[Saved data entries]

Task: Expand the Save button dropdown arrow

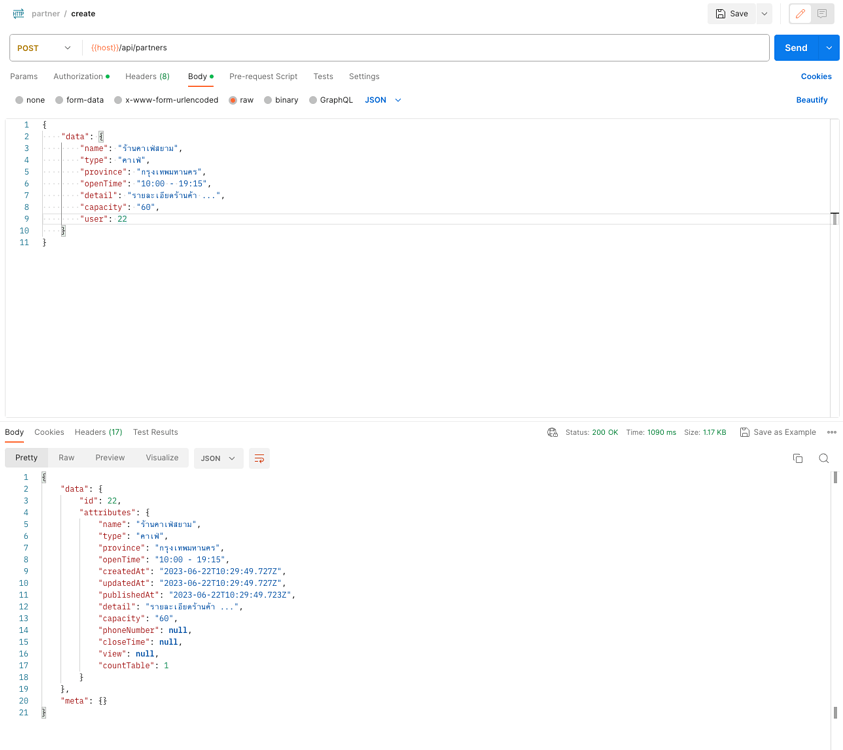Action: [x=764, y=14]
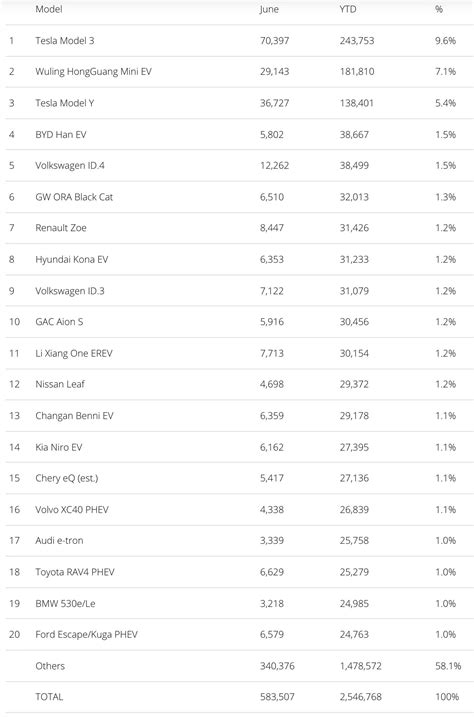Screen dimensions: 474x717
Task: Click Nissan Leaf model name
Action: click(x=60, y=384)
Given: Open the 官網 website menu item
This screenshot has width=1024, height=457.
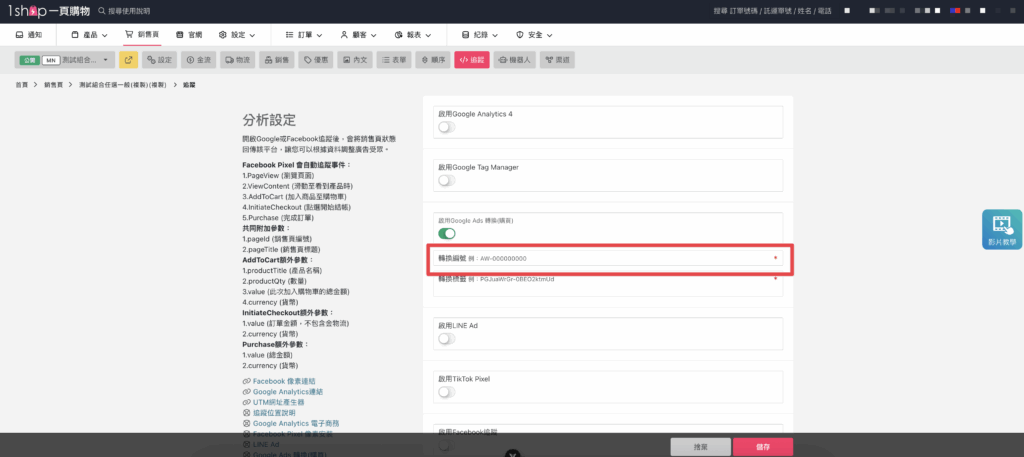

■ **PROBLEM STATEMENT**: The copy you produce must repeat all the entries exactly and contain no pictures.

■ **WORKED SOLUTION**:
Task: Expand the Save button dropdown arrow

Action: [x=764, y=14]
Screen dimensions: 474x717
Task: Click Nissan Leaf model name
Action: click(x=60, y=384)
Given: Open the 官網 website menu item
This screenshot has width=1024, height=457.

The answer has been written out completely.